Certain images I have seen at the so-called taxpayer revolts I find terribly troublesome, especially the one topping this blog.  The picture shown above is of President Obama but altered to appear as the Joker from Batman.  I observed it at many televised anti-healthcare rallies as well as extensively at nearly all “T-party” events.  Simply stated, the picture disturbs me greatly! 

Moving past the general creepiness of the picture a number of reasons still offend and sadden me although not everyone will make comparable connections:

1.  How the Joker originated is a matter of great speculation and a variety of versions exist.  So too, the origins of President Obama are being questioned.  The “birthers” claim that he has no legitimacy because they contend that he is not a natural born citizen. 

Additionally, the Joker was a psychopathic master criminal that was all about unleashing crimes and dirty tricks upon the populace.  The motives of President Obama are disparaged and he is accused of leading the country toward Socialism which is the most abhorrent ideology to the conservative right wingers and in their world it is criminal.

2.  The alteration of the photograph to that of a black man with a white face invokes for me a recollection of the old minstrel shows.  If you are old to enough to recall or have researched this entertainment form you may have discovered that stereotypes abound. Most often the theme for a performance featured life on the plantation with all male actors taking both male and female roles.

The tasks:
**A)** Repeat the passage of the blog post about the Joker image, starting with "2.  The alteration" and going on through "and female roles.".
**B)** According to the blog post about the Joker image, what theme did minstrel show performances most often feature?
These items were taken from a separate source.

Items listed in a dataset
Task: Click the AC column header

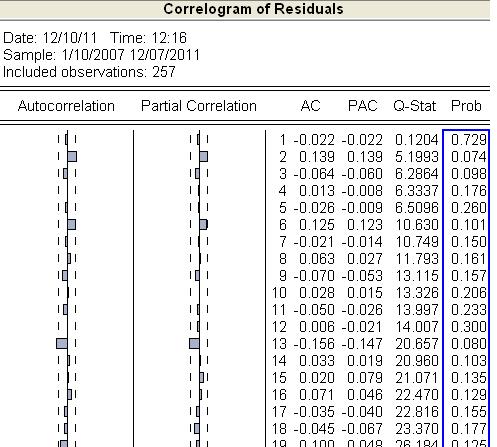Action: [310, 106]
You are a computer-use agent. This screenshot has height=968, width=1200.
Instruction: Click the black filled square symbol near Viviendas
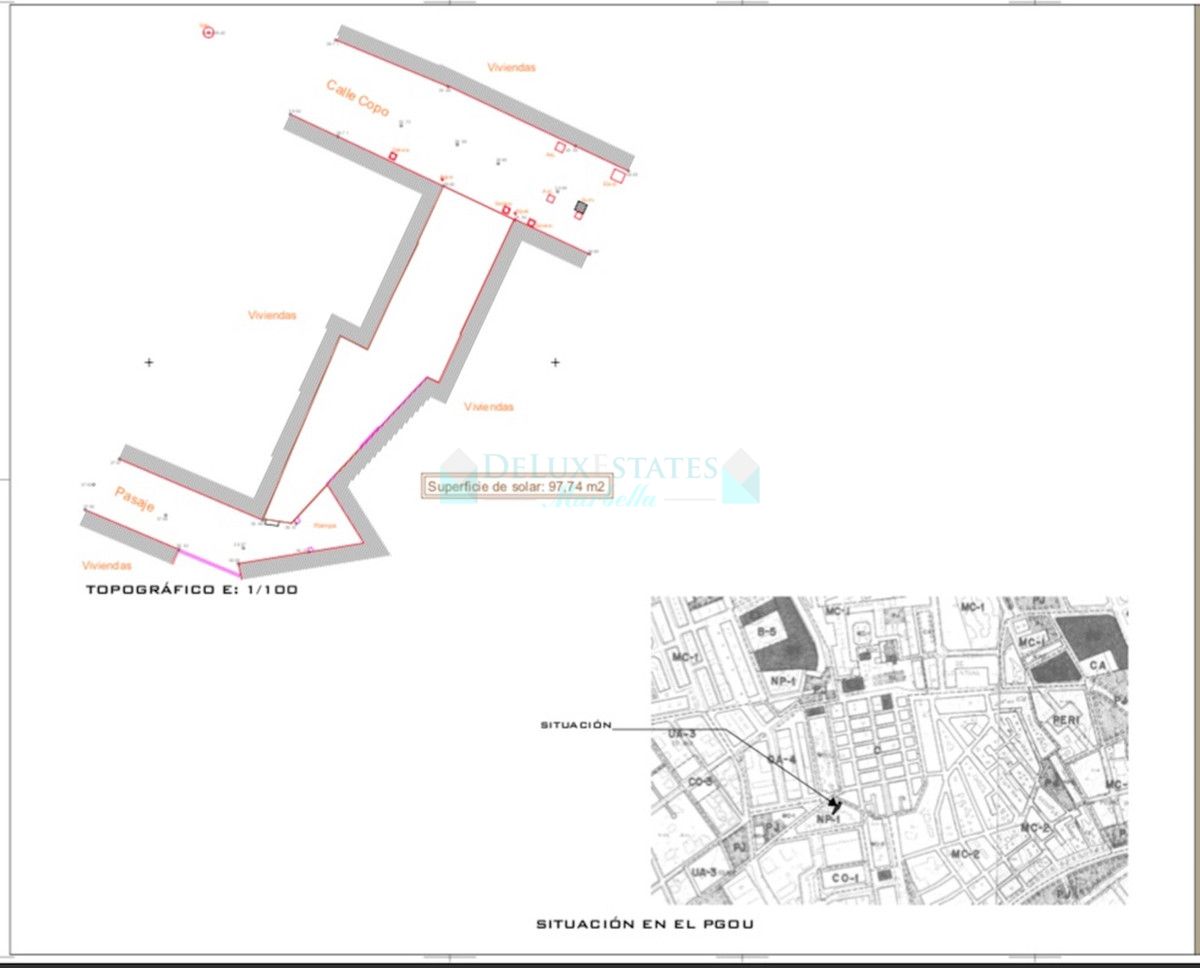click(x=580, y=208)
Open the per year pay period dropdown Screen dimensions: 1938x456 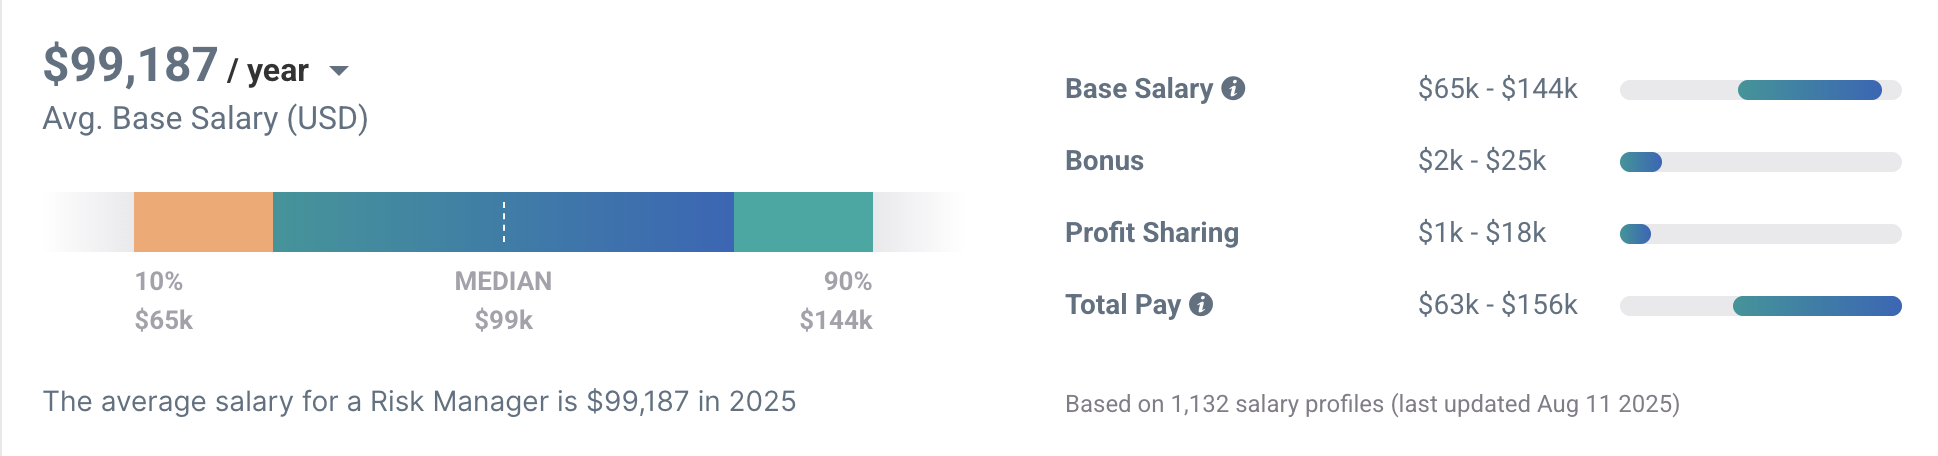[x=338, y=70]
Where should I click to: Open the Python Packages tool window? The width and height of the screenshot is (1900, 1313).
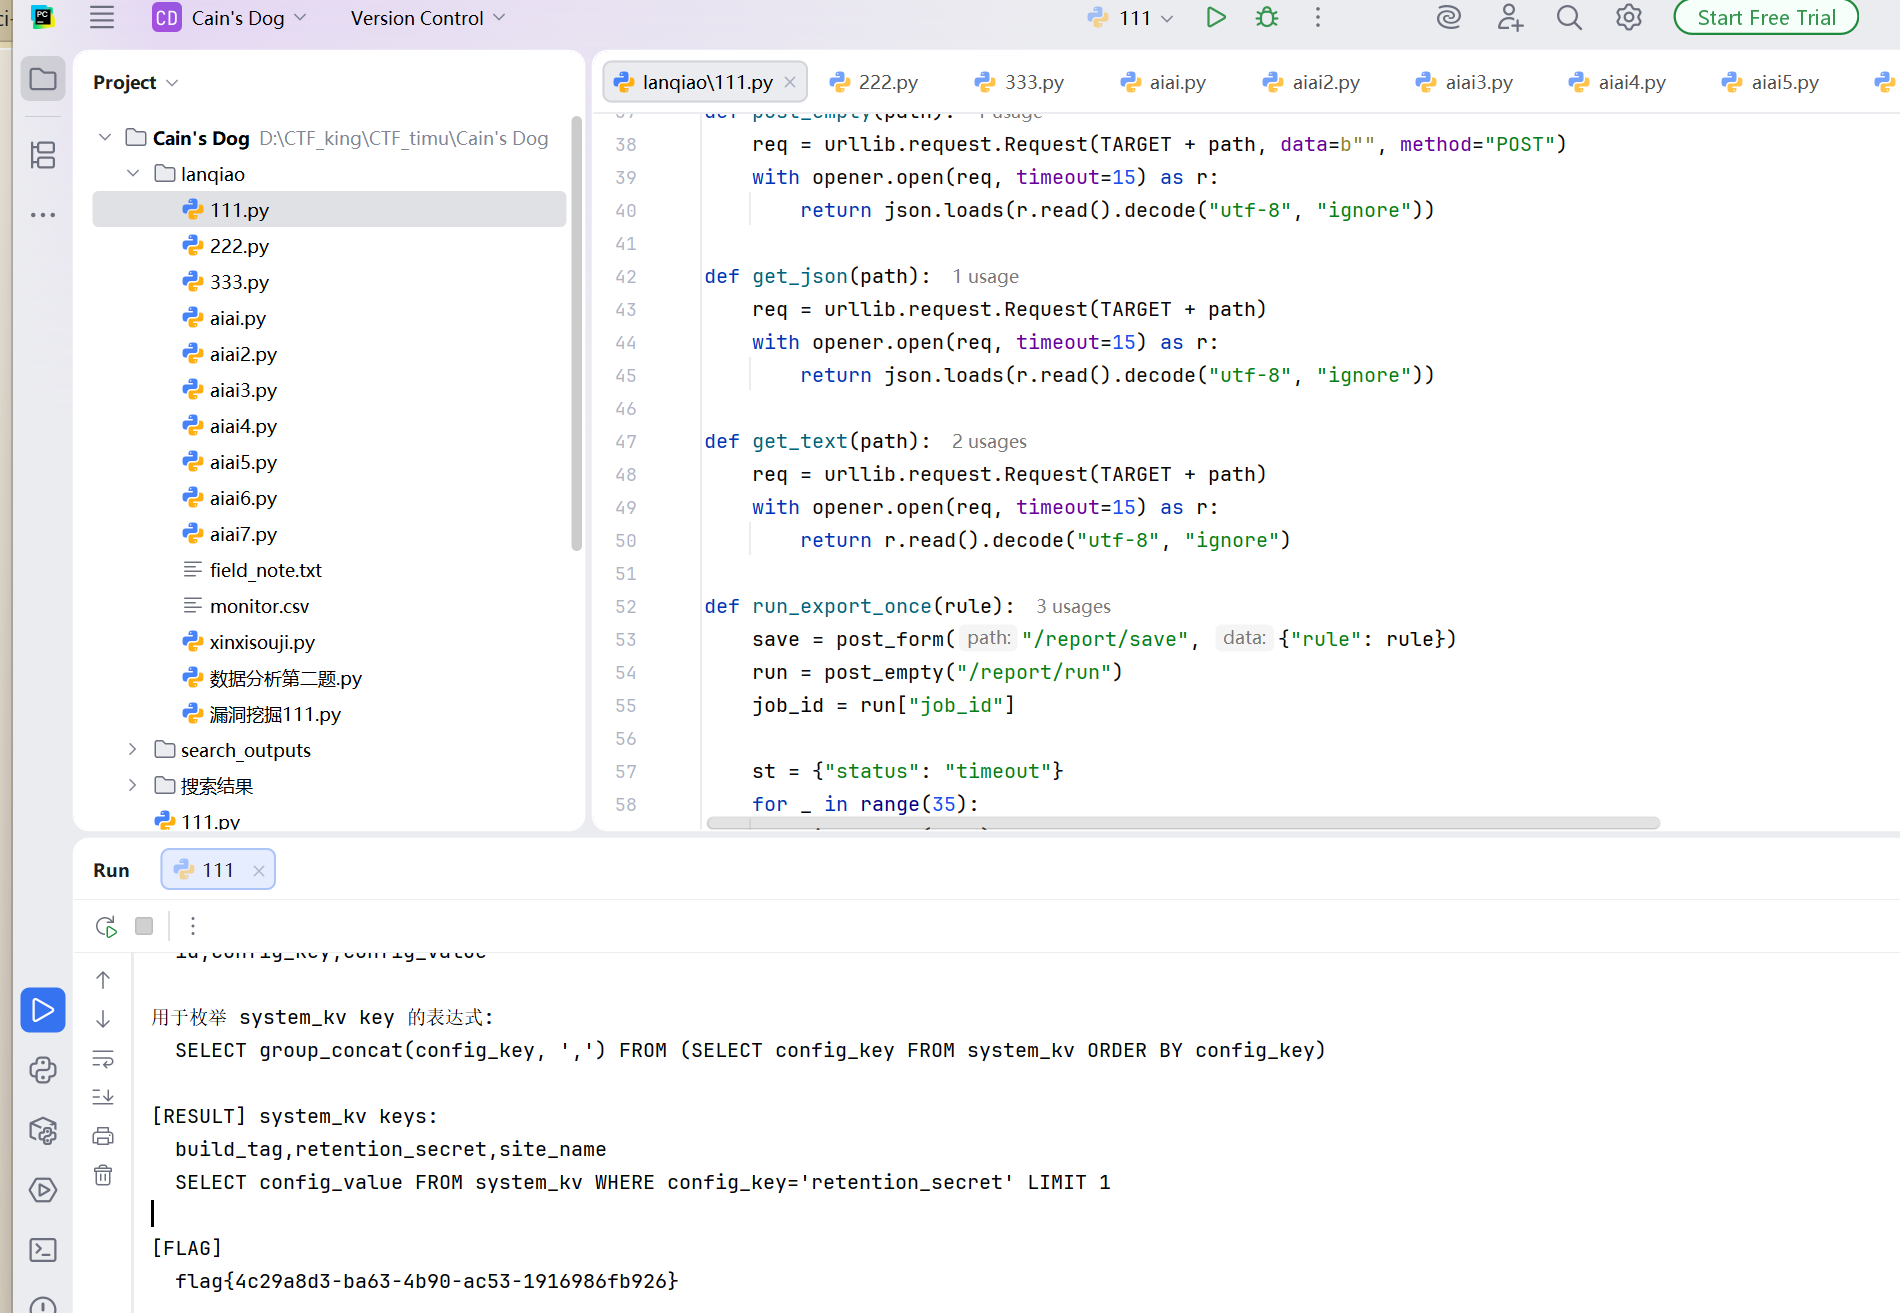(x=43, y=1131)
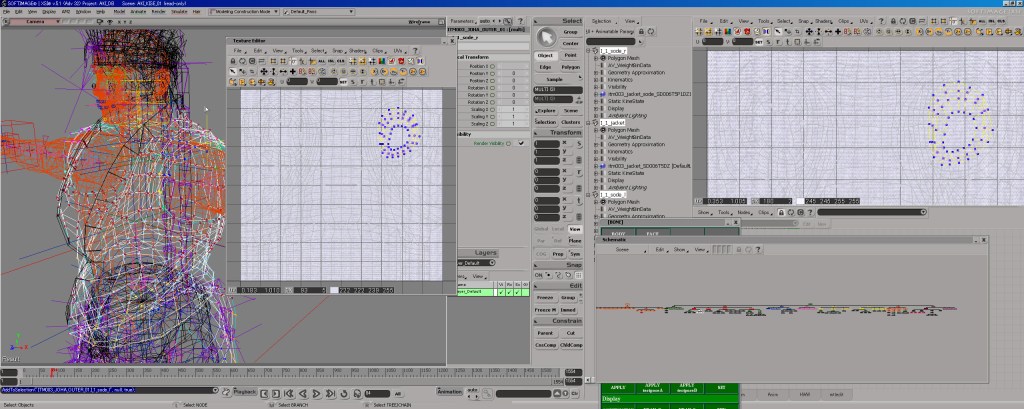Toggle the Snap ON button

click(537, 274)
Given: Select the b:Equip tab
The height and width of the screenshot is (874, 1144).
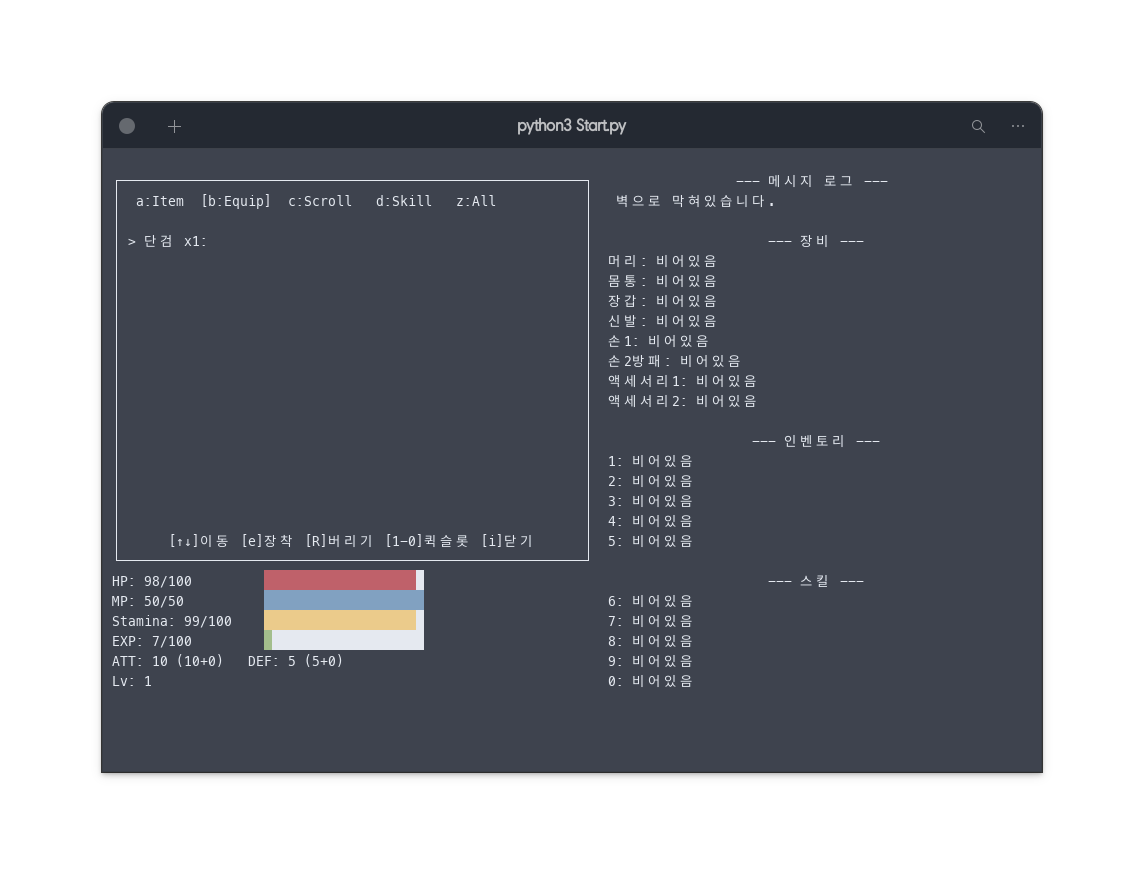Looking at the screenshot, I should pos(236,201).
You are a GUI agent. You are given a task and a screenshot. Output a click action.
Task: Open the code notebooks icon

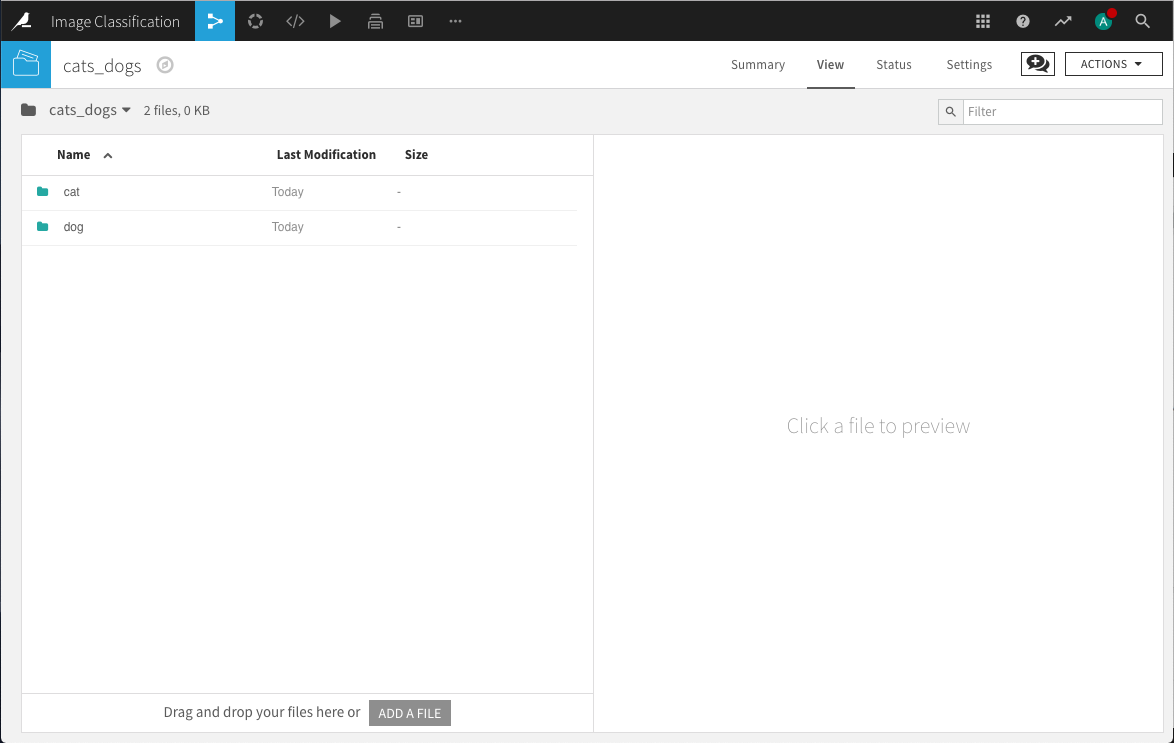point(295,21)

Responses per task:
**A)**
2.  The alteration of the photograph to that of a black man with a white face invokes for me a recollection of the old minstrel shows.  If you are old to enough to recall or have researched this entertainment form you may have discovered that stereotypes abound. Most often the theme for a performance featured life on the plantation with all male actors taking both male and female roles.

**B)** Life on the plantation.